AI and Algorithmic Cultures
AI and Algorithmic Cultures is a research group at the Centre for Postdigital Cultures, launched in June 2021. We aim to critically question current definitions and uses of algorithms and AI, and to re-imagine and re-define them through practice and publishing, drawing from artistic research, anthropological methods and technical development. Research excellence is thereby achieved by combining technical innovation with artistic practice and multicultural research to address important societal and environmental issues related to AI and algorithmic cultures, addressing for example UKRI’s Grand Challenge on Artificial Intelligence and Data.
If we take literally the term ‘postdigital’, it implies what is beyond or after the digital, while at the same time recognising that ‘the digital’ is deeply embedded in ‘our’ world. Therefore we might question which and whose world, as the digital is not evenly distributed; more broadly we might question and define what ‘the digital’ is exactly. Becoming postdigital presumably does not mean abandoning technology to return to a pre-digital world, so can we identify what aspects we might want to retain or redistribute?

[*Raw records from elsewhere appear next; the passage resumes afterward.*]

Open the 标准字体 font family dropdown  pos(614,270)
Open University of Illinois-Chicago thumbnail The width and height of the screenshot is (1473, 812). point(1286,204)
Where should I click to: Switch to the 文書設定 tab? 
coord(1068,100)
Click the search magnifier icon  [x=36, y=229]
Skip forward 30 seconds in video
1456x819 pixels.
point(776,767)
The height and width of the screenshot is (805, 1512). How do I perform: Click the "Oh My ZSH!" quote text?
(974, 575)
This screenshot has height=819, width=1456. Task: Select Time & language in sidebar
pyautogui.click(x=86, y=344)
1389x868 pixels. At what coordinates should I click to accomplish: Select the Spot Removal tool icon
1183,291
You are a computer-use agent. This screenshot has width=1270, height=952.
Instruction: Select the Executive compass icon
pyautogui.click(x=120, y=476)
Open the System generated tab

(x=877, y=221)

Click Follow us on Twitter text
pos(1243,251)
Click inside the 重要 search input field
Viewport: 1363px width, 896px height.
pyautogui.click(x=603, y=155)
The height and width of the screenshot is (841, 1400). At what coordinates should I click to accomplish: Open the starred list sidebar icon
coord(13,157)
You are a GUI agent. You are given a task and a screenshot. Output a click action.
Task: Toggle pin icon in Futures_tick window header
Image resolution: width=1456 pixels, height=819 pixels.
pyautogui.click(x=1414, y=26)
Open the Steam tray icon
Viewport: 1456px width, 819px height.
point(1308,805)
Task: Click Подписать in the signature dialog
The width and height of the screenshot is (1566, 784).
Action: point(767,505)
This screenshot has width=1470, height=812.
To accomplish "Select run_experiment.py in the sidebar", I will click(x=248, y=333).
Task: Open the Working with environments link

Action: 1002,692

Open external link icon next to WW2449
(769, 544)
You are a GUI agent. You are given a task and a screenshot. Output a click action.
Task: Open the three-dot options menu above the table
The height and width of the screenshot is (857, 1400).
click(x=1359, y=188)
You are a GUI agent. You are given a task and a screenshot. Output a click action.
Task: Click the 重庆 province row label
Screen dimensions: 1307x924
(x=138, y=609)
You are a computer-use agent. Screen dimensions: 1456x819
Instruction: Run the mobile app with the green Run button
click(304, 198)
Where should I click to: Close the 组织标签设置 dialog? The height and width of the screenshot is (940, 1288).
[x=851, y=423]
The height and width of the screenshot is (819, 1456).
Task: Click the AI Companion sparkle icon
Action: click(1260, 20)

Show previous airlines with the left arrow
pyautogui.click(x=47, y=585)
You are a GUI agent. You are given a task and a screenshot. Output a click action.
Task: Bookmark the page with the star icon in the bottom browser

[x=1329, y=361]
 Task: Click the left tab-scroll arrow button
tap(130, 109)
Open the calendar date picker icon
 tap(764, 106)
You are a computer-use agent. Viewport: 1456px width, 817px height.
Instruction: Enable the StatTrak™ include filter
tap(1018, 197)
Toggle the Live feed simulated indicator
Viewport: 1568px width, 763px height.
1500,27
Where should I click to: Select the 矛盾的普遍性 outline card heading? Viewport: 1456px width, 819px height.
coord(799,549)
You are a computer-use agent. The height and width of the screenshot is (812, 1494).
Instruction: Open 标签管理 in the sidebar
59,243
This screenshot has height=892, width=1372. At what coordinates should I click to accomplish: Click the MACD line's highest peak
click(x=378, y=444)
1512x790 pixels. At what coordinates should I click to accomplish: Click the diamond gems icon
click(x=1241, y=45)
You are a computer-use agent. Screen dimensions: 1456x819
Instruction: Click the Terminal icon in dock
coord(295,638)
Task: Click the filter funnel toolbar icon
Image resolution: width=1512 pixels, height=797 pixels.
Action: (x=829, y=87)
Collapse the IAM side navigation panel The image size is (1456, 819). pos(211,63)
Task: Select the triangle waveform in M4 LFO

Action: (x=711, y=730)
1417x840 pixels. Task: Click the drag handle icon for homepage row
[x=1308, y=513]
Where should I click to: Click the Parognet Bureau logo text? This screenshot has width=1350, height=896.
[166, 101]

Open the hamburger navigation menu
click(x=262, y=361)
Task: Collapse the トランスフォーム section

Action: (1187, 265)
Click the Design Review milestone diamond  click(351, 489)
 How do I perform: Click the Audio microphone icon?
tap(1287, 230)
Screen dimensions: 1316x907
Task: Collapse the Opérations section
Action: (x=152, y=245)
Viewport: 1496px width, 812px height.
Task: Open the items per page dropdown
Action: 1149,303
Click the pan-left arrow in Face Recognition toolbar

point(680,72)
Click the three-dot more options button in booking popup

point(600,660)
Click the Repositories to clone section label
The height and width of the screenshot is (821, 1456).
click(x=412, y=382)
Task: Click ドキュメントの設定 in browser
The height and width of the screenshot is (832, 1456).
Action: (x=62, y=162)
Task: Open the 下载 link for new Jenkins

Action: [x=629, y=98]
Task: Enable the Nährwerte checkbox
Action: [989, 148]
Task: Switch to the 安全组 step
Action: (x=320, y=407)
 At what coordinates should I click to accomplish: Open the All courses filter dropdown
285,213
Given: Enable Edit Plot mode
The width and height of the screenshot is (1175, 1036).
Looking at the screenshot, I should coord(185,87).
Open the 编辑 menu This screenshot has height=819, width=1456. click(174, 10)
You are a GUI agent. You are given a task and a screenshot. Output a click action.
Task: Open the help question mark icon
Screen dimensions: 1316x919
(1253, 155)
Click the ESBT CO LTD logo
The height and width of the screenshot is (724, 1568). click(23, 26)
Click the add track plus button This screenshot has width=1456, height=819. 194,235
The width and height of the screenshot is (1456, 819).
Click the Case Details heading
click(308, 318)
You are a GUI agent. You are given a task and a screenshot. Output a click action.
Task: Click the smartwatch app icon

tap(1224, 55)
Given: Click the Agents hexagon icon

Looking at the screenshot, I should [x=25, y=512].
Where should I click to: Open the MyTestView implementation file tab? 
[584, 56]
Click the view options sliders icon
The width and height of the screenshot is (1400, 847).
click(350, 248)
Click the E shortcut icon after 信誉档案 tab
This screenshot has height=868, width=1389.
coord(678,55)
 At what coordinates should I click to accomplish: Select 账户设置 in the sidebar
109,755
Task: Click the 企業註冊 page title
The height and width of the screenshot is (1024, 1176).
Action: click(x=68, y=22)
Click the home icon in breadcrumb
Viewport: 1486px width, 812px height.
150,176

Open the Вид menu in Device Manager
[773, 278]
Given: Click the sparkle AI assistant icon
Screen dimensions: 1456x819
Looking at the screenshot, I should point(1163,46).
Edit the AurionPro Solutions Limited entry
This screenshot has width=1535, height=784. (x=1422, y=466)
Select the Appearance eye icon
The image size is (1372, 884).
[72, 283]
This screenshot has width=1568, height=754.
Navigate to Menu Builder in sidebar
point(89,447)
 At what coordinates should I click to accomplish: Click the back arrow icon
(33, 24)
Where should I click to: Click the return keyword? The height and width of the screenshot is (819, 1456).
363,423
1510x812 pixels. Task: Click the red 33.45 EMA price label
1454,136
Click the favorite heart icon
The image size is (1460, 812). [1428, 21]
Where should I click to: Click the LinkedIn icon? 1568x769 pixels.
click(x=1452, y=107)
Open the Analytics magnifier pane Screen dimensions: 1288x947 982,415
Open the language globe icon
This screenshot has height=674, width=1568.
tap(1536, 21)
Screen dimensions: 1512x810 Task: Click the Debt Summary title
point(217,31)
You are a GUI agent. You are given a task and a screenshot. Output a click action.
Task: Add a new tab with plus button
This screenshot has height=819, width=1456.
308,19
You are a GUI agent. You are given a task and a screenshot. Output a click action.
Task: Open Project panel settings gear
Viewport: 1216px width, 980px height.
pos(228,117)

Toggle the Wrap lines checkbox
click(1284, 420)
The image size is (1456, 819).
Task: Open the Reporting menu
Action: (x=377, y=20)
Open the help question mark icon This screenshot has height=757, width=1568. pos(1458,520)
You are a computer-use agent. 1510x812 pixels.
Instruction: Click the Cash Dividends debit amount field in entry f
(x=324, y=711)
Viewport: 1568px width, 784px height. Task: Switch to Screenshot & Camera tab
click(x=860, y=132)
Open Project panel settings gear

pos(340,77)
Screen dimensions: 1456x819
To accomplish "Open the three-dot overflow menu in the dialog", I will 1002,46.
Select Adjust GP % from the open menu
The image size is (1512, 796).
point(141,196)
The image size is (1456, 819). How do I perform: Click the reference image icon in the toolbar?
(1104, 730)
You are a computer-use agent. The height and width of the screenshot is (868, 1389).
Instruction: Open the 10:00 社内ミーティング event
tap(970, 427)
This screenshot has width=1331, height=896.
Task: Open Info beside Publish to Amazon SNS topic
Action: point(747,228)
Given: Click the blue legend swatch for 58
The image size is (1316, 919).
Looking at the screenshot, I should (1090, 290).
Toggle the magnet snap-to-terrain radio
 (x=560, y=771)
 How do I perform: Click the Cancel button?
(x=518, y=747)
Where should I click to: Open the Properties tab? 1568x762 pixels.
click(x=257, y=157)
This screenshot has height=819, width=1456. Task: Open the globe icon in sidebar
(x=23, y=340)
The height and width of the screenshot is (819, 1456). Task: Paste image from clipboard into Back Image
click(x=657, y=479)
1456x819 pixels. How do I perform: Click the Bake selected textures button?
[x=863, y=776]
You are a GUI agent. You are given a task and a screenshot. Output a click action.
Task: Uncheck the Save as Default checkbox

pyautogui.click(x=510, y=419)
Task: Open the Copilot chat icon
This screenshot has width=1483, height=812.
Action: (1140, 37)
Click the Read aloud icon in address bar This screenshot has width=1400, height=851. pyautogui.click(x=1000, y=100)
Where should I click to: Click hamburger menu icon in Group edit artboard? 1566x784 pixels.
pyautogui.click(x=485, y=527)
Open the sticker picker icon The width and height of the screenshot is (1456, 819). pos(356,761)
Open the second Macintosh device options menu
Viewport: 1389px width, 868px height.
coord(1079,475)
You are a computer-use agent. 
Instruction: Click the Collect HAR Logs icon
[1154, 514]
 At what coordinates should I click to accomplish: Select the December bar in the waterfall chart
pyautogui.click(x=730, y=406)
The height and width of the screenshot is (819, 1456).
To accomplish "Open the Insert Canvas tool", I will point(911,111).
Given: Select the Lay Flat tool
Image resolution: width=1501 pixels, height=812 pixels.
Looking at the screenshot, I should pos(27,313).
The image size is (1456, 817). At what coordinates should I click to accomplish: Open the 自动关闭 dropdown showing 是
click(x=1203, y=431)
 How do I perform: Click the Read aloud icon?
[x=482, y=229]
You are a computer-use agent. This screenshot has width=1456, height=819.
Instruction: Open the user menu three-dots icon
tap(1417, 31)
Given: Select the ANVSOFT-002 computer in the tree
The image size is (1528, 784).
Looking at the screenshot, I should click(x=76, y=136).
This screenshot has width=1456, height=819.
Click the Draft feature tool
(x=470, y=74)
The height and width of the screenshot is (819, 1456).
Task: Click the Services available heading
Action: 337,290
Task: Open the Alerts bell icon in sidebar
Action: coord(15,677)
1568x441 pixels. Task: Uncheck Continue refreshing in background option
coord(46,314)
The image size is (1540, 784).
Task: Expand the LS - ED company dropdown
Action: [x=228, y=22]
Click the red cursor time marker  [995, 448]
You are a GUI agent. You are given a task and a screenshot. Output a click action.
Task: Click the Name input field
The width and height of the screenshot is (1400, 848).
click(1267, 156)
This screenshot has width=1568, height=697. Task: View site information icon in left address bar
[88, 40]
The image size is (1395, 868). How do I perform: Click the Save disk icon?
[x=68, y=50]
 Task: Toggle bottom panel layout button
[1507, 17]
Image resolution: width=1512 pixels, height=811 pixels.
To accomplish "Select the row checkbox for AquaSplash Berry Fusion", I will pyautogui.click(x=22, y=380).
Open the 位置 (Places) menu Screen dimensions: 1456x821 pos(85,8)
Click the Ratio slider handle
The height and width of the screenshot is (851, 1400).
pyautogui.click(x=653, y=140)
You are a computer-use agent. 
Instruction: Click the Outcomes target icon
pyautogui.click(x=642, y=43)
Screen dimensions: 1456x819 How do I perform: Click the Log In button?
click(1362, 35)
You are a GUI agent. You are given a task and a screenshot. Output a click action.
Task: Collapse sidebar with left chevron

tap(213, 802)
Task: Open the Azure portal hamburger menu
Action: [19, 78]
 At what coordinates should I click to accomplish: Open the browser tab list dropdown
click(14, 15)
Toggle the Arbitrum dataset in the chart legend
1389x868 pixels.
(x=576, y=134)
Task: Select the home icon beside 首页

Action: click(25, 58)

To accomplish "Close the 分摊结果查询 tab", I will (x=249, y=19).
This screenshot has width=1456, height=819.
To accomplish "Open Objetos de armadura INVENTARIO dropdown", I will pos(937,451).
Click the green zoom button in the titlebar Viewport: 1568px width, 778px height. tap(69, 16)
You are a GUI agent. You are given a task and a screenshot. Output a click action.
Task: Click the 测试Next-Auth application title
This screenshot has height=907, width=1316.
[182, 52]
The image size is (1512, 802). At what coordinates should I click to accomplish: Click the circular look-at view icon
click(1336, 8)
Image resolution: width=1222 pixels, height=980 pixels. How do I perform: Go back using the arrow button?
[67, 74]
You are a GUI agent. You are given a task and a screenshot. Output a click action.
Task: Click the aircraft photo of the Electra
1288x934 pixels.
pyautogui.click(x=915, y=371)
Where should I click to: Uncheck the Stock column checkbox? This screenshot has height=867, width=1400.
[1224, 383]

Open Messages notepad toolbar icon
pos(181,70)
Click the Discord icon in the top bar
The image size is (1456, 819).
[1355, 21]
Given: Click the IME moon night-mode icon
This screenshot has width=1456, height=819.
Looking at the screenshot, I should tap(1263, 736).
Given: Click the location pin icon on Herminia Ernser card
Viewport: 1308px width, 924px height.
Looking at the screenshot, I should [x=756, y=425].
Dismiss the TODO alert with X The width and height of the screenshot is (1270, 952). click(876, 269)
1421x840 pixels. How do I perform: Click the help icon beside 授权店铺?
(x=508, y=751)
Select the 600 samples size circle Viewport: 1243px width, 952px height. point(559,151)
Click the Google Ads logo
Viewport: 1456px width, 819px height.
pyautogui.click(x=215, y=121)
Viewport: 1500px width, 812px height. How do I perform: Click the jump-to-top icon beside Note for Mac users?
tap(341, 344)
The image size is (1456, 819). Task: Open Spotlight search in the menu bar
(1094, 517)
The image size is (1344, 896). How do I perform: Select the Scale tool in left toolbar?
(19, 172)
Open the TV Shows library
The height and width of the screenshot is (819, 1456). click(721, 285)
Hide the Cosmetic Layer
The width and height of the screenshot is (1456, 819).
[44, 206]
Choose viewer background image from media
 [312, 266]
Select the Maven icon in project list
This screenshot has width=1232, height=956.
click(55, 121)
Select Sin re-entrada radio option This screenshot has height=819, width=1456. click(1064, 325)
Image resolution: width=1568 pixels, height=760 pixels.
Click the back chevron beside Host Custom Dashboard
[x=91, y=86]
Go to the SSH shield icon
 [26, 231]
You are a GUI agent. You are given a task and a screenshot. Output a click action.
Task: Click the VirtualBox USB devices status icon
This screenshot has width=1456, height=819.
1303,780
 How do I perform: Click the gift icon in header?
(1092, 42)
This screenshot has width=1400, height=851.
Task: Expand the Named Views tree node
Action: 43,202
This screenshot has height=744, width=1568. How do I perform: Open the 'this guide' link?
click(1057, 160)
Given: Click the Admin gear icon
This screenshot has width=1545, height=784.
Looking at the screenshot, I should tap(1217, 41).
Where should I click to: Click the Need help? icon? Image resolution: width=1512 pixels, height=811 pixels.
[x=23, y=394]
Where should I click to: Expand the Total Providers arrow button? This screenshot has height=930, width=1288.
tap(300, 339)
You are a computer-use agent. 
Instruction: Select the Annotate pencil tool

If we decouple ‘the digital’ from specific technologies, we arrive at an ontology based on binary classifications and quantitative measurement. Taking this as a starting point, can we imagine AI and algorithmic cultures that are less binary and less quantitative? If a digital ontology relies on absolute language to differentiate and quantify things, a first task might be to question and redefine AI and algorithmic cultures in a way that avoids this. We therefore question the terms ‘artificial’, ‘intelligence’, ‘algorithmic’ and ‘culture’ as singular, distinct things, and take a more qualitative, more inclusive approach.